# General Depth First Search

The knight’s tour is a special case of a depth first search where the goal is to create the deepest depth first tree, without any branches. The more general depth first search is actually easier. Its goal is to search as deeply as possible, connecting as many nodes in the graph as possible and branching where necessary.

It is even possible that a depth first search will create more than one
tree. When the depth first search algorithm creates a group of trees we
call this a **depth first forest**. As with the breadth first search our
depth first search makes use of predecessor links to construct the tree.
In addition, the depth first search will make use of two additional
instance variables in the `Vertex`

class. The new instance variables are
the discovery and finish times. The discovery time tracks the number of
steps in the algorithm before a vertex is first encountered. The finish
time is the number of steps in the algorithm before a vertex is colored
black. As we will see after looking at the algorithm, the discovery and
finish times of the nodes provide some interesting properties we can use
in later algorithms.

The code for our depth first search is shown below. We use a set to
maintain a record of the nodes that have been visited as we recursively
traverse through our sample graph. For each vertex, any neighboring
vertices that have not yet been visited are traversed.

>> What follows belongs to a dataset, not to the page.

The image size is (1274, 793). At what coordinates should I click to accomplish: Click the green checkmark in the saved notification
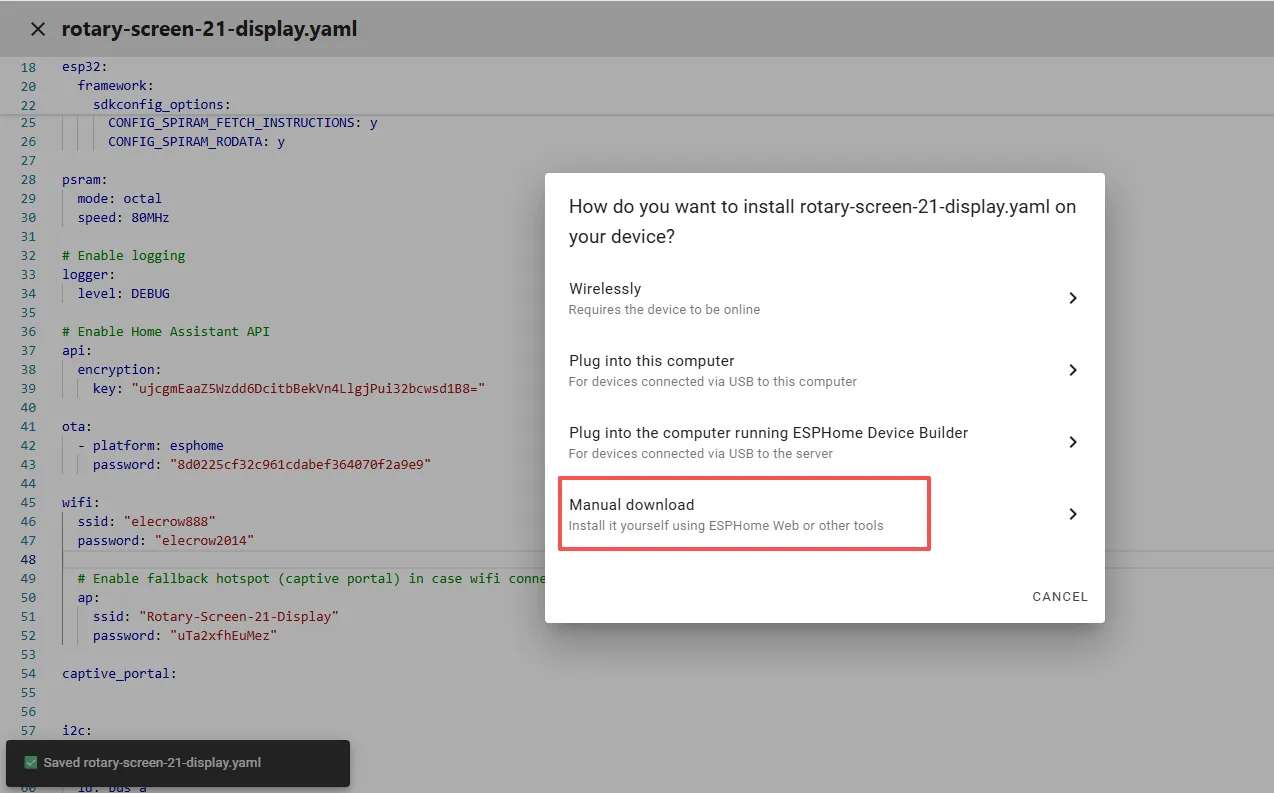pos(30,763)
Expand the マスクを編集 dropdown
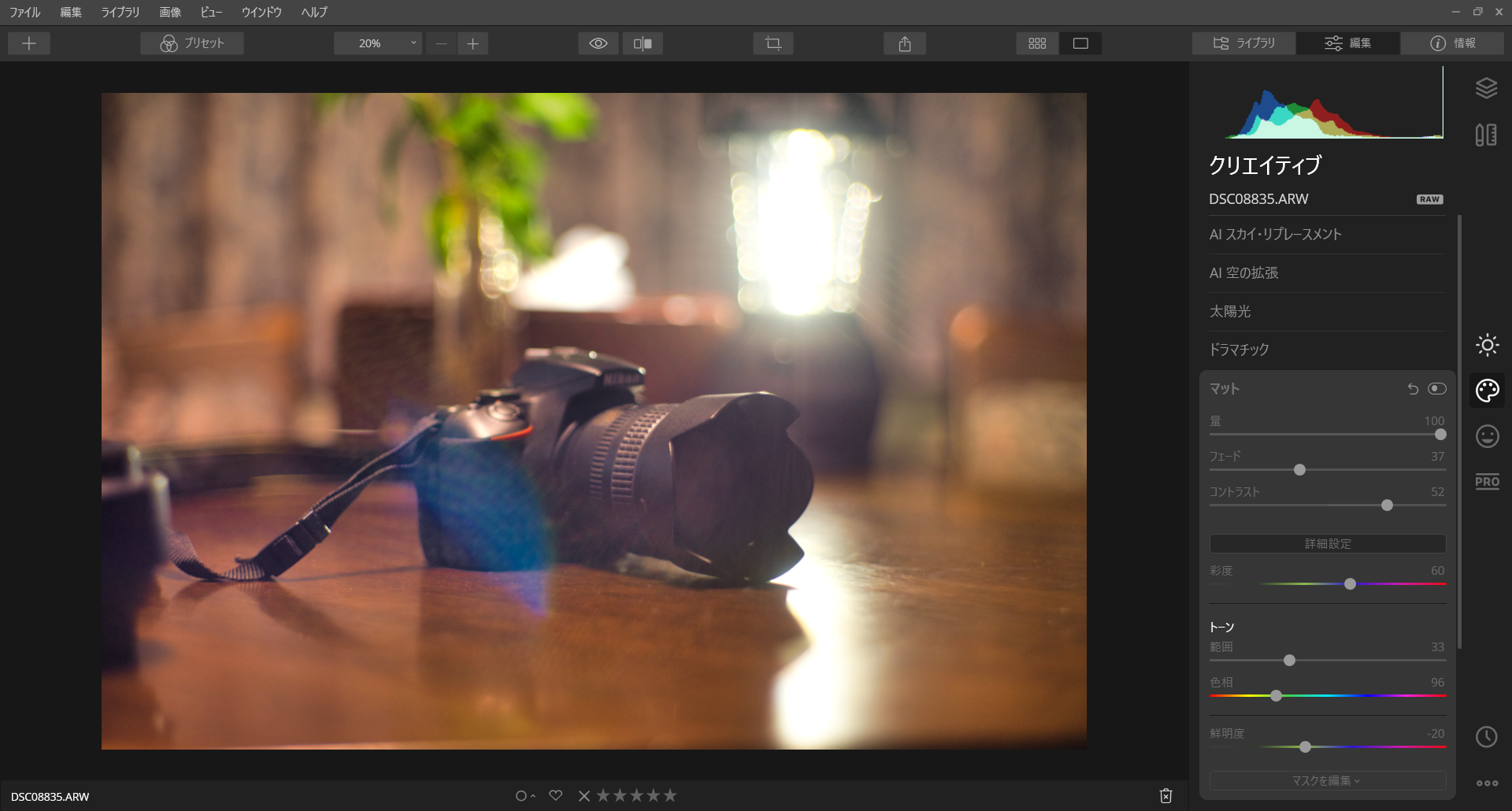Viewport: 1512px width, 811px height. 1327,780

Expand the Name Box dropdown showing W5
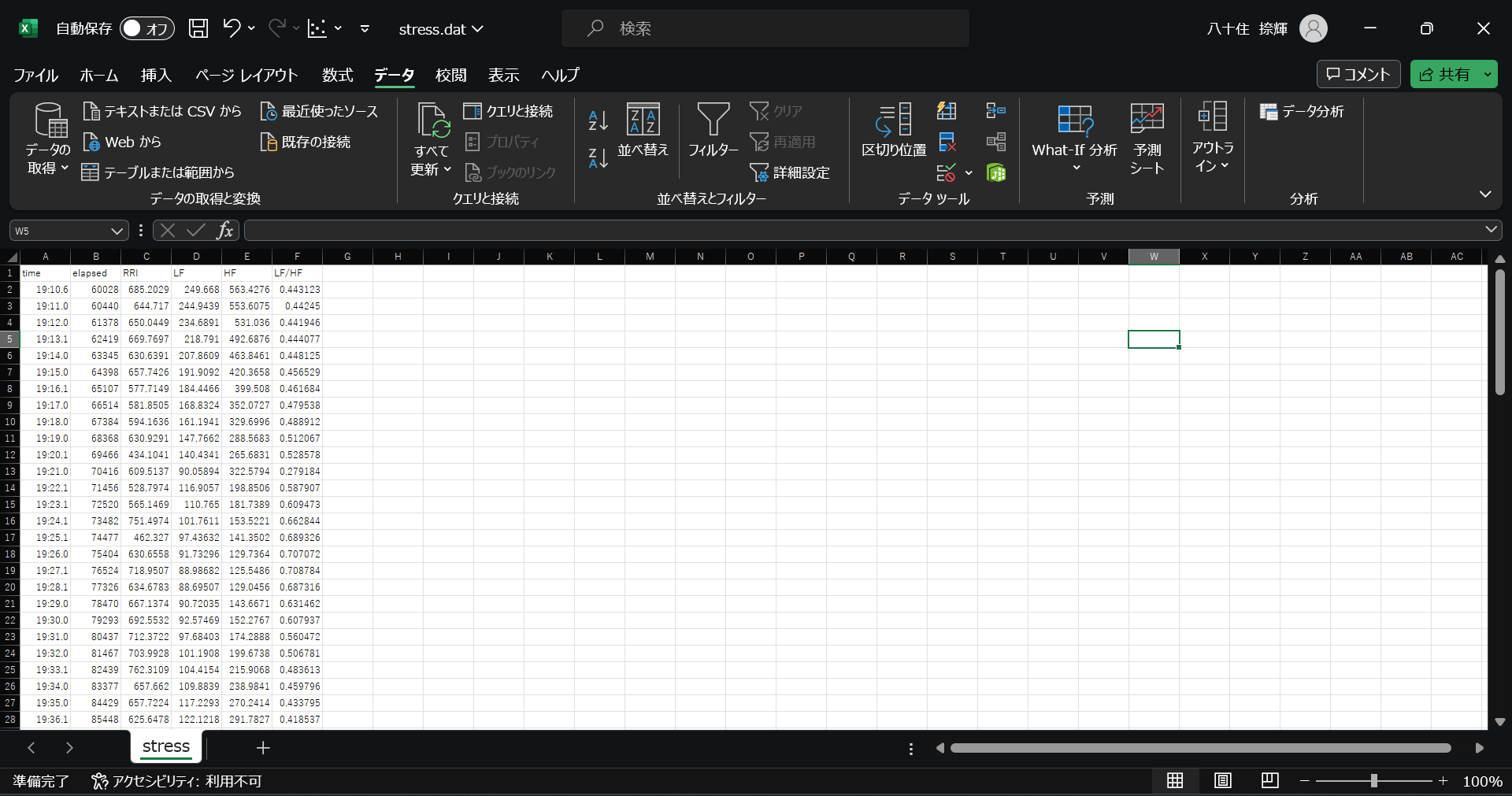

This is much like
our depth first traversal for our knight’s tour solution, except that
we do not need to keep track of the path taken to reach every vertex,
allowing us to more simply use our `visited`

set.

We also introduce a `traversal_times`

dictionary here in which the keys
are vertices and the values we populate as dictionaries of the form
`{'discovery': m, 'finish': n}`

, where the `m`

and `n`

values are
integers obtained by incrementing a counter before and after each time
a new vertex is traversed.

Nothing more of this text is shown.